Assignment:
Your job is to copy every record exactly.
── Data for review
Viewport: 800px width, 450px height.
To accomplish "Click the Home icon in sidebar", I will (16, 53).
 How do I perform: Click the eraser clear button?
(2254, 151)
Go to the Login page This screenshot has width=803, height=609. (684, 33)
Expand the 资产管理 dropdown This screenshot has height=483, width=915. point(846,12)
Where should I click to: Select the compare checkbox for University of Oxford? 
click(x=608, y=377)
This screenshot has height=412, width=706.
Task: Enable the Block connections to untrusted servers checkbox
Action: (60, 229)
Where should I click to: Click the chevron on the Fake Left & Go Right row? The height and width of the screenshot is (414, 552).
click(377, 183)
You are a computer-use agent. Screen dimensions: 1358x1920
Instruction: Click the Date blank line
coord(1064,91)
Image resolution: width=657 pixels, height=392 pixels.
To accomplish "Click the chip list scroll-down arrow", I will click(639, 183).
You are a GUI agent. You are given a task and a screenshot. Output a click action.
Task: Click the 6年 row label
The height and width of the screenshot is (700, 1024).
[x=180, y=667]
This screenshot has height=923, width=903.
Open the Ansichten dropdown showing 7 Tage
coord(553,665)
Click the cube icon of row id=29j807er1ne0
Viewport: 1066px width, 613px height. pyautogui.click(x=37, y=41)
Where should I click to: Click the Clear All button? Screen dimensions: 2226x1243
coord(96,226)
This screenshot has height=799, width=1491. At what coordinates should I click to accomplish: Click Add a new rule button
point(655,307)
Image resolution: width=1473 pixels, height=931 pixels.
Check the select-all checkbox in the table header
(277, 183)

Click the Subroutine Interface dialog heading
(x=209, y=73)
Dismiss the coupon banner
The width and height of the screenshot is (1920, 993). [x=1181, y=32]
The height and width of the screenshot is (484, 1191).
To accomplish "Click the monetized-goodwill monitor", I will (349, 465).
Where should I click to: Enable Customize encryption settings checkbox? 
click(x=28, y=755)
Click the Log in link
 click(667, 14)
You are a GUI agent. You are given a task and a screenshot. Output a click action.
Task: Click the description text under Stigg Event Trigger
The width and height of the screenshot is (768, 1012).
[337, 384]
────
Reply to the exercise:
Viewport: 800px width, 450px height.
To accomplish "Click the Home icon in sidebar", I will (16, 53).
 How do I perform: Click the eraser clear button?
(2254, 151)
Go to the Login page This screenshot has width=803, height=609. (684, 33)
Expand the 资产管理 dropdown This screenshot has height=483, width=915. point(846,12)
Where should I click to: Select the compare checkbox for University of Oxford? 
click(x=608, y=377)
This screenshot has height=412, width=706.
Task: Enable the Block connections to untrusted servers checkbox
Action: (60, 229)
Where should I click to: Click the chevron on the Fake Left & Go Right row? The height and width of the screenshot is (414, 552).
click(377, 183)
You are a computer-use agent. Screen dimensions: 1358x1920
Instruction: Click the Date blank line
coord(1064,91)
Image resolution: width=657 pixels, height=392 pixels.
To accomplish "Click the chip list scroll-down arrow", I will click(639, 183).
You are a GUI agent. You are given a task and a screenshot. Output a click action.
Task: Click the 6年 row label
The height and width of the screenshot is (700, 1024).
[x=180, y=667]
This screenshot has height=923, width=903.
Open the Ansichten dropdown showing 7 Tage
coord(553,665)
Click the cube icon of row id=29j807er1ne0
Viewport: 1066px width, 613px height. pyautogui.click(x=37, y=41)
Where should I click to: Click the Clear All button? Screen dimensions: 2226x1243
coord(96,226)
This screenshot has height=799, width=1491. At what coordinates should I click to accomplish: Click Add a new rule button
point(655,307)
Image resolution: width=1473 pixels, height=931 pixels.
Check the select-all checkbox in the table header
(277, 183)

Click the Subroutine Interface dialog heading
(x=209, y=73)
Dismiss the coupon banner
The width and height of the screenshot is (1920, 993). [x=1181, y=32]
The height and width of the screenshot is (484, 1191).
To accomplish "Click the monetized-goodwill monitor", I will (349, 465).
Where should I click to: Enable Customize encryption settings checkbox? 
click(x=28, y=755)
Click the Log in link
 click(667, 14)
You are a GUI agent. You are given a task and a screenshot. Output a click action.
Task: Click the description text under Stigg Event Trigger
The width and height of the screenshot is (768, 1012).
[337, 384]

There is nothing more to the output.